CDDP: cisplatin; CPT: irinotecan; MTX: methotrexate; 5-FU: 5-fluorouracil; FP-R: 5-fluorouracil, cisplatin, and radiotherapy; GEM: gemcitabine; DTX: docetaxel; PTX: paclitaxel; XELOX: capecitabine and oxaliplatin; CBDCA: carboplatin.

Discussion

The median survival time in 19 patients with CUP who received chemotherapy prescribed by gastrointestinal oncologists in our hospital was 11 months (range: 4 to 100). Although there was selection bias in focusing on patients who could receive chemotherapy, the treatment outcomes were good, given that 17 of the 19 patients who received chemotherapy belonged to the unfavorable prognostic subset. Moreover, the survival times in the 3 patients with adenocarcinoma who belonged to the unfavorable prognostic subset and received 3 or more chemotherapy regimens were 100, 60, and 46 months, respectively, indicating a prolonged survival.
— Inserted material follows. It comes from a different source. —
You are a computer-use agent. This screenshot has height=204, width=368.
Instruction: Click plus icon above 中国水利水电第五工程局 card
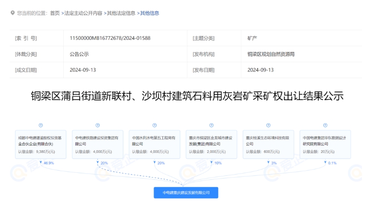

The patient who survived for 100 months had CUP with peritoneal dissemination and multiple intra-abdominal lymph-node metastases. Poorly differentiated adenocarcinoma was histopathologically diagnosed on biopsy of disseminated lesions. The first-line treatment was 5 courses of S-1 plus cisplatin. The second-line treatment was 50 courses of S-1 plus docetaxel. The third-line treatment was 7 courses of irinotecan, and the fourth-line treatment was 76 courses of methotrexate plus 5-fluorouracil.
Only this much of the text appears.